### Work required
From the records below, print exactly the lines starting at the one containing "Instruction: Check the Exclude box for CO" and ending at the one containing "Image resolution: width=370", ends included, and nothing else.

(Items from a data source)
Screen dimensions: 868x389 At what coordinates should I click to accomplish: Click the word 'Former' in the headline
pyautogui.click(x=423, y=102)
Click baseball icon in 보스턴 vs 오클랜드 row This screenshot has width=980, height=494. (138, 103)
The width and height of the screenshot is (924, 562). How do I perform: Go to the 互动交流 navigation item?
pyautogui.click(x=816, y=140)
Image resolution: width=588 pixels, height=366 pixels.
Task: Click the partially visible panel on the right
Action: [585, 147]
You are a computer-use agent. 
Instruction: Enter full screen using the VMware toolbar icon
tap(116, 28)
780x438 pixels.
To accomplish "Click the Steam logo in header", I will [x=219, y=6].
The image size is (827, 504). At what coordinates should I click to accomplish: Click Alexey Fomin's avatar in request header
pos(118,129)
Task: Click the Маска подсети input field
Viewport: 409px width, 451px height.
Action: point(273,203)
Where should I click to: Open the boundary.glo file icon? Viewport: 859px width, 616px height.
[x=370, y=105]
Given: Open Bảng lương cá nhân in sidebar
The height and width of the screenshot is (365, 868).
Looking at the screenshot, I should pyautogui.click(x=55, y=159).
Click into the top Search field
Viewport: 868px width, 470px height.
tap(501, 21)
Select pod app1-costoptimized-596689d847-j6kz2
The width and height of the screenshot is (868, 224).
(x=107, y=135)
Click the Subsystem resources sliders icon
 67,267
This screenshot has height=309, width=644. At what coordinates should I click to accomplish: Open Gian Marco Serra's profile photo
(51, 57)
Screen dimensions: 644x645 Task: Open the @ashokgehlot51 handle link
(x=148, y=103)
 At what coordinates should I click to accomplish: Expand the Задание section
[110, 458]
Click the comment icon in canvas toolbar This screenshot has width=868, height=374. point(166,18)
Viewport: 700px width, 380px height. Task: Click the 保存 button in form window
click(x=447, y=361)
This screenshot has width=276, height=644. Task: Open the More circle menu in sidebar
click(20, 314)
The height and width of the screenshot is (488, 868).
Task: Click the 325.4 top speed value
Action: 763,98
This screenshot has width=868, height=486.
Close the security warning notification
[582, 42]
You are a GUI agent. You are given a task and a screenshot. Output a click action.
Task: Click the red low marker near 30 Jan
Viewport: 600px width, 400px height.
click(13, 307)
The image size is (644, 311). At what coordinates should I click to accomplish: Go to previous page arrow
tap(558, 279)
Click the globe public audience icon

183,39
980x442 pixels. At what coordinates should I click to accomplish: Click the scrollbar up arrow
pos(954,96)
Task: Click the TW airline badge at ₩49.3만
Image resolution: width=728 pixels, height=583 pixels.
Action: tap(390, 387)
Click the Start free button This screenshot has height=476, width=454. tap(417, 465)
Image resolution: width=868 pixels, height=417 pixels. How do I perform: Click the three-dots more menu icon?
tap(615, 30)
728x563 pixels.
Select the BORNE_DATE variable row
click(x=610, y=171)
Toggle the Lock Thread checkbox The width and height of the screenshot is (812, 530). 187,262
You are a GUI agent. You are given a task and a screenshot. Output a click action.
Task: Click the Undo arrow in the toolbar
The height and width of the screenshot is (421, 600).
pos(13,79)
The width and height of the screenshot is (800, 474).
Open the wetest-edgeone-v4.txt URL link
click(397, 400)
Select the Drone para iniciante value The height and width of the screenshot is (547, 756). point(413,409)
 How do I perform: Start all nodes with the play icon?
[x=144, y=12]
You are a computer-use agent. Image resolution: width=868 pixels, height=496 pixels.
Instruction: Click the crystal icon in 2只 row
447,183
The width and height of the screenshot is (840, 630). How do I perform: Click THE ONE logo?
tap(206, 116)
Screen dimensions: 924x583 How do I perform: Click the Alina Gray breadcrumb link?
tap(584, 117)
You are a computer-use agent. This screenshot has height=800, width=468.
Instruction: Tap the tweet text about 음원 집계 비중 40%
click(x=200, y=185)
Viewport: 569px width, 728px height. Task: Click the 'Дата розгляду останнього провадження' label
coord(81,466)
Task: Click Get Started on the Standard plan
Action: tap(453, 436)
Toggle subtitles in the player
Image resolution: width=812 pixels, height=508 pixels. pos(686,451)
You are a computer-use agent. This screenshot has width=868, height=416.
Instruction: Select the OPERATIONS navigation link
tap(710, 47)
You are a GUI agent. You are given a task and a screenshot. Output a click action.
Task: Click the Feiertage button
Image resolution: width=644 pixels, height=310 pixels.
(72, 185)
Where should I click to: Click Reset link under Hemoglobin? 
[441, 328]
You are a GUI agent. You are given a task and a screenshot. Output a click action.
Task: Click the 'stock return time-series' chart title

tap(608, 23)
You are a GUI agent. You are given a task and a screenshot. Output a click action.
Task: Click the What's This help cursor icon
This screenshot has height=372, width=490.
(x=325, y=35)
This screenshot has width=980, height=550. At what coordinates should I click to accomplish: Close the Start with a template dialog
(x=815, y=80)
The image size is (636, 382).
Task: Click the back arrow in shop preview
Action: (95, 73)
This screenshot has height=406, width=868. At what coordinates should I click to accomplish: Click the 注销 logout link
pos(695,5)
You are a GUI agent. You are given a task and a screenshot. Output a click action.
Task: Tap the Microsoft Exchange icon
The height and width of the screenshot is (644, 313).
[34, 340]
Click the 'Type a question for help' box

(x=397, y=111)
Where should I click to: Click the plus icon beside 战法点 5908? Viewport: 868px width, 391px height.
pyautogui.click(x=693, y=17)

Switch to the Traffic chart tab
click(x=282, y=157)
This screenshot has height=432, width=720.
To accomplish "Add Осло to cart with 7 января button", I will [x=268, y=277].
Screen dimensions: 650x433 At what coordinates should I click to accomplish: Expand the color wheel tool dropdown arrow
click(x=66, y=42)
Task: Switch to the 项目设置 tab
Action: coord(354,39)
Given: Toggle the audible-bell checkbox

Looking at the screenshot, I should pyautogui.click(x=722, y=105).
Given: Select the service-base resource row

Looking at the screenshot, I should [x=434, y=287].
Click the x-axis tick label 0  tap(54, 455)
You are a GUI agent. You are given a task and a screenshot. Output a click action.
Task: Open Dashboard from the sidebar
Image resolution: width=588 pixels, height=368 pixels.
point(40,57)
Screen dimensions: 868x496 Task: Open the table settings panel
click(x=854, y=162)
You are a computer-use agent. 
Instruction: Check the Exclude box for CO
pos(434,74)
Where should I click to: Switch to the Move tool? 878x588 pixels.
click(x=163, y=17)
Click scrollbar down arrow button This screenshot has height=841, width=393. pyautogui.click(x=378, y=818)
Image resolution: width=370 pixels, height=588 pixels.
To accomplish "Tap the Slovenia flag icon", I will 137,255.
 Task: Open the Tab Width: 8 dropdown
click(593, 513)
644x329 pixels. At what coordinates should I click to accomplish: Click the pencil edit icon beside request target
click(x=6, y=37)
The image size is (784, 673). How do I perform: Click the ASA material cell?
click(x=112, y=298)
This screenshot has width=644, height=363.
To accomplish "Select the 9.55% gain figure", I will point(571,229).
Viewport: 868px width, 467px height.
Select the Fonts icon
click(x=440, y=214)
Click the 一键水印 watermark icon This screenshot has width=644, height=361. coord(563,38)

### Result
Instruction: Check the Exclude box for CO
pos(434,74)
Where should I click to: Switch to the Move tool? 878x588 pixels.
click(x=163, y=17)
Click scrollbar down arrow button This screenshot has height=841, width=393. pyautogui.click(x=378, y=818)
Image resolution: width=370 pixels, height=588 pixels.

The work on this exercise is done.